What you are asked to do: Edit the items below so that every "Screen dimensions" reads "Screen size", leaving all other text unchanged.

Input for this task:
— START —
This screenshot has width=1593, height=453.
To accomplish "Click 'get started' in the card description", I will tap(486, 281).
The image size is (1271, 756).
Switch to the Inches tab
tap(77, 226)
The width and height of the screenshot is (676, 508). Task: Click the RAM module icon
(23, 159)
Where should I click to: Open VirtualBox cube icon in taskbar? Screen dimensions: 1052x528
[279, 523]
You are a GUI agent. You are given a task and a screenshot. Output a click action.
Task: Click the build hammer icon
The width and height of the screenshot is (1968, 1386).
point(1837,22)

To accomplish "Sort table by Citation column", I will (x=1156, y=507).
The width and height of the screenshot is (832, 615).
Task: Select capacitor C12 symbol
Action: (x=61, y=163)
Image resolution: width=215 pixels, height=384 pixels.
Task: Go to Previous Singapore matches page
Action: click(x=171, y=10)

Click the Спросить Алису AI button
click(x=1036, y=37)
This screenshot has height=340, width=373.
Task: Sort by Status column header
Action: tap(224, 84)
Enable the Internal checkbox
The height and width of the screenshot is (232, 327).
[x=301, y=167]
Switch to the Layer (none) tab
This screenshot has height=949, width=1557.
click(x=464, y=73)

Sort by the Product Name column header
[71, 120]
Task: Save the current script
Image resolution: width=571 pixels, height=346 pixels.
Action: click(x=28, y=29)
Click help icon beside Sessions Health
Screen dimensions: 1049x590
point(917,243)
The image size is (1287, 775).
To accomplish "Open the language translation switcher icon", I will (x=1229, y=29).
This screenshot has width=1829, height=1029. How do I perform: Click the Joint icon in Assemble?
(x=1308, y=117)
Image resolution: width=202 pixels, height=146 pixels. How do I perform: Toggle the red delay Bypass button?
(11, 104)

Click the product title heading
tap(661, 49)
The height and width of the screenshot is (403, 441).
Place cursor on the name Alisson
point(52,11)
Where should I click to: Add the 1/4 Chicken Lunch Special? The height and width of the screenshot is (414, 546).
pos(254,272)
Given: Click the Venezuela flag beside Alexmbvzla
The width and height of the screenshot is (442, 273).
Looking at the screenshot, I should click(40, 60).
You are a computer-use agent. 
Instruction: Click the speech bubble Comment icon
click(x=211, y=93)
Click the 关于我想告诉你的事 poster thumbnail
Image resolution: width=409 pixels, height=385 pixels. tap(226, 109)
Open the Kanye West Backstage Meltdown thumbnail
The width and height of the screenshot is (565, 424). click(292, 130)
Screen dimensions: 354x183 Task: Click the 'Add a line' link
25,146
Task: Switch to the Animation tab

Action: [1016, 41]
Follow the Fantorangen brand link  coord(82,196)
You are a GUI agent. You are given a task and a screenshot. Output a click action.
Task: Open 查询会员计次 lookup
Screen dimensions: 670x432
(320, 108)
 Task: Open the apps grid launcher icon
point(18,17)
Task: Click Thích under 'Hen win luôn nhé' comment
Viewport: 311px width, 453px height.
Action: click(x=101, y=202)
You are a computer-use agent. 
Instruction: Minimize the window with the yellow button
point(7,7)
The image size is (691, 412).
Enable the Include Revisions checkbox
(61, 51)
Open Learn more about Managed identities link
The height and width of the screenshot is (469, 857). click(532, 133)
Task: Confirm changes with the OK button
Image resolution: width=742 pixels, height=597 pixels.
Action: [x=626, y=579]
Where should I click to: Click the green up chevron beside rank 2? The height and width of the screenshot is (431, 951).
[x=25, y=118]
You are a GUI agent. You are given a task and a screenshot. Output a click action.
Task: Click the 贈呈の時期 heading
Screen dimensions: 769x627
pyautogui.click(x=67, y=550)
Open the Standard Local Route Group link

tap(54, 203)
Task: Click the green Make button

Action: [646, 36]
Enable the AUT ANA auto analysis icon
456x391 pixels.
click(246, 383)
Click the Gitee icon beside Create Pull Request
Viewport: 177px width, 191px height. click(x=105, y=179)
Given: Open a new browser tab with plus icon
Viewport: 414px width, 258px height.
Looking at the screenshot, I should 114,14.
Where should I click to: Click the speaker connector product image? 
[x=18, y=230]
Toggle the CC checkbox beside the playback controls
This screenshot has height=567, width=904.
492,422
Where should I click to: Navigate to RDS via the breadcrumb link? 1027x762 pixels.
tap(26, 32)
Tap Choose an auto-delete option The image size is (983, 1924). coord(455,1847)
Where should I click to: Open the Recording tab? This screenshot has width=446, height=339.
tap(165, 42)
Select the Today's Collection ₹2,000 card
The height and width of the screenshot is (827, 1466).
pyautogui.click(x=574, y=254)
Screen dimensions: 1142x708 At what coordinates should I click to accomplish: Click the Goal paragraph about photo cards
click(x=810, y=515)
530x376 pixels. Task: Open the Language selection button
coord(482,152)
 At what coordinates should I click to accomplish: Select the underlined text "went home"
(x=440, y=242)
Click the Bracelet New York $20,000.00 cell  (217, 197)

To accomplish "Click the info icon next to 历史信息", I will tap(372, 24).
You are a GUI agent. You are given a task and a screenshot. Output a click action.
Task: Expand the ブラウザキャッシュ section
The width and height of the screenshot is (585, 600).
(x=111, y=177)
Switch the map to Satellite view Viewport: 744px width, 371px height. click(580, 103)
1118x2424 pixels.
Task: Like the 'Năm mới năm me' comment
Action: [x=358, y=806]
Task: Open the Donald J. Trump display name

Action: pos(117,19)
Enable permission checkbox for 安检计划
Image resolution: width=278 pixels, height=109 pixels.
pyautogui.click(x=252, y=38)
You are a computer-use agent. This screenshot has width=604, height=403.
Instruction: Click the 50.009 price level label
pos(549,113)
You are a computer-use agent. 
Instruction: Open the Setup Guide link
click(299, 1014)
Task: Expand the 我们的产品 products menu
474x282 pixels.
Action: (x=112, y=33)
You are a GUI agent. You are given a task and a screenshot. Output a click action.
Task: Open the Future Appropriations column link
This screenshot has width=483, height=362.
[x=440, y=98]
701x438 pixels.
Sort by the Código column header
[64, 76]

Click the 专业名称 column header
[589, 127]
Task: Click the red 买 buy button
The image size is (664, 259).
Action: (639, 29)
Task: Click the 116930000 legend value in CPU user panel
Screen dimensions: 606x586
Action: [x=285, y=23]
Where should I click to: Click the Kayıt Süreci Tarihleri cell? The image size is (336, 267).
— END —
Worked answer:
This screenshot has width=1593, height=453.
To accomplish "Click 'get started' in the card description", I will tap(486, 281).
The image size is (1271, 756).
Switch to the Inches tab
tap(77, 226)
The width and height of the screenshot is (676, 508). Task: Click the RAM module icon
(23, 159)
Where should I click to: Open VirtualBox cube icon in taskbar? Screen size: 1052x528
[279, 523]
You are a GUI agent. You are given a task and a screenshot. Output a click action.
Task: Click the build hammer icon
The width and height of the screenshot is (1968, 1386).
point(1837,22)

To accomplish "Sort table by Citation column", I will (x=1156, y=507).
The width and height of the screenshot is (832, 615).
Task: Select capacitor C12 symbol
Action: (x=61, y=163)
Image resolution: width=215 pixels, height=384 pixels.
Task: Go to Previous Singapore matches page
Action: click(x=171, y=10)

Click the Спросить Алису AI button
click(x=1036, y=37)
This screenshot has height=340, width=373.
Task: Sort by Status column header
Action: tap(224, 84)
Enable the Internal checkbox
The height and width of the screenshot is (232, 327).
[x=301, y=167]
Switch to the Layer (none) tab
This screenshot has height=949, width=1557.
click(x=464, y=73)

Sort by the Product Name column header
[71, 120]
Task: Save the current script
Image resolution: width=571 pixels, height=346 pixels.
Action: click(x=28, y=29)
Click help icon beside Sessions Health
Screen size: 1049x590
point(917,243)
The image size is (1287, 775).
To accomplish "Open the language translation switcher icon", I will (x=1229, y=29).
This screenshot has width=1829, height=1029. How do I perform: Click the Joint icon in Assemble?
(x=1308, y=117)
Image resolution: width=202 pixels, height=146 pixels. How do I perform: Toggle the red delay Bypass button?
(11, 104)

Click the product title heading
tap(661, 49)
The height and width of the screenshot is (403, 441).
Place cursor on the name Alisson
point(52,11)
Where should I click to: Add the 1/4 Chicken Lunch Special? The height and width of the screenshot is (414, 546).
pos(254,272)
Given: Click the Venezuela flag beside Alexmbvzla
The width and height of the screenshot is (442, 273).
Looking at the screenshot, I should click(40, 60).
You are a computer-use agent. 
Instruction: Click the speech bubble Comment icon
click(x=211, y=93)
Click the 关于我想告诉你的事 poster thumbnail
Image resolution: width=409 pixels, height=385 pixels. tap(226, 109)
Open the Kanye West Backstage Meltdown thumbnail
The width and height of the screenshot is (565, 424). click(292, 130)
Screen size: 354x183 Task: Click the 'Add a line' link
25,146
Task: Switch to the Animation tab

Action: [1016, 41]
Follow the Fantorangen brand link  coord(82,196)
You are a GUI agent. You are given a task and a screenshot. Output a click action.
Task: Open 查询会员计次 lookup
Screen size: 670x432
(320, 108)
 Task: Open the apps grid launcher icon
point(18,17)
Task: Click Thích under 'Hen win luôn nhé' comment
Viewport: 311px width, 453px height.
Action: click(x=101, y=202)
You are a computer-use agent. 
Instruction: Minimize the window with the yellow button
point(7,7)
The image size is (691, 412).
Enable the Include Revisions checkbox
(61, 51)
Open Learn more about Managed identities link
The height and width of the screenshot is (469, 857). click(532, 133)
Task: Confirm changes with the OK button
Image resolution: width=742 pixels, height=597 pixels.
Action: [x=626, y=579]
Where should I click to: Click the green up chevron beside rank 2? The height and width of the screenshot is (431, 951).
[x=25, y=118]
You are a GUI agent. You are given a task and a screenshot. Output a click action.
Task: Click the 贈呈の時期 heading
Screen size: 769x627
pyautogui.click(x=67, y=550)
Open the Standard Local Route Group link

tap(54, 203)
Task: Click the green Make button

Action: [646, 36]
Enable the AUT ANA auto analysis icon
456x391 pixels.
click(246, 383)
Click the Gitee icon beside Create Pull Request
Viewport: 177px width, 191px height. click(x=105, y=179)
Given: Open a new browser tab with plus icon
Viewport: 414px width, 258px height.
Looking at the screenshot, I should 114,14.
Where should I click to: Click the speaker connector product image? 
[x=18, y=230]
Toggle the CC checkbox beside the playback controls
This screenshot has height=567, width=904.
492,422
Where should I click to: Navigate to RDS via the breadcrumb link? 1027x762 pixels.
tap(26, 32)
Tap Choose an auto-delete option The image size is (983, 1924). coord(455,1847)
Where should I click to: Open the Recording tab? This screenshot has width=446, height=339.
tap(165, 42)
Select the Today's Collection ₹2,000 card
The height and width of the screenshot is (827, 1466).
pyautogui.click(x=574, y=254)
Screen size: 1142x708 At what coordinates should I click to accomplish: Click the Goal paragraph about photo cards
click(x=810, y=515)
530x376 pixels. Task: Open the Language selection button
coord(482,152)
 At what coordinates should I click to accomplish: Select the underlined text "went home"
(x=440, y=242)
Click the Bracelet New York $20,000.00 cell  (217, 197)

To accomplish "Click the info icon next to 历史信息", I will tap(372, 24).
You are a GUI agent. You are given a task and a screenshot. Output a click action.
Task: Expand the ブラウザキャッシュ section
The width and height of the screenshot is (585, 600).
(x=111, y=177)
Switch the map to Satellite view Viewport: 744px width, 371px height. click(580, 103)
1118x2424 pixels.
Task: Like the 'Năm mới năm me' comment
Action: [x=358, y=806]
Task: Open the Donald J. Trump display name

Action: pos(117,19)
Enable permission checkbox for 安检计划
Image resolution: width=278 pixels, height=109 pixels.
pyautogui.click(x=252, y=38)
You are a computer-use agent. This screenshot has width=604, height=403.
Instruction: Click the 50.009 price level label
pos(549,113)
You are a computer-use agent. 
Instruction: Open the Setup Guide link
click(299, 1014)
Task: Expand the 我们的产品 products menu
474x282 pixels.
Action: (x=112, y=33)
You are a GUI agent. You are given a task and a screenshot. Output a click action.
Task: Open the Future Appropriations column link
This screenshot has width=483, height=362.
[x=440, y=98]
701x438 pixels.
Sort by the Código column header
[64, 76]

Click the 专业名称 column header
[589, 127]
Task: Click the red 买 buy button
The image size is (664, 259).
Action: (639, 29)
Task: Click the 116930000 legend value in CPU user panel
Screen size: 606x586
Action: [x=285, y=23]
Where should I click to: Click the Kayıt Süreci Tarihleri cell? The image size is (336, 267).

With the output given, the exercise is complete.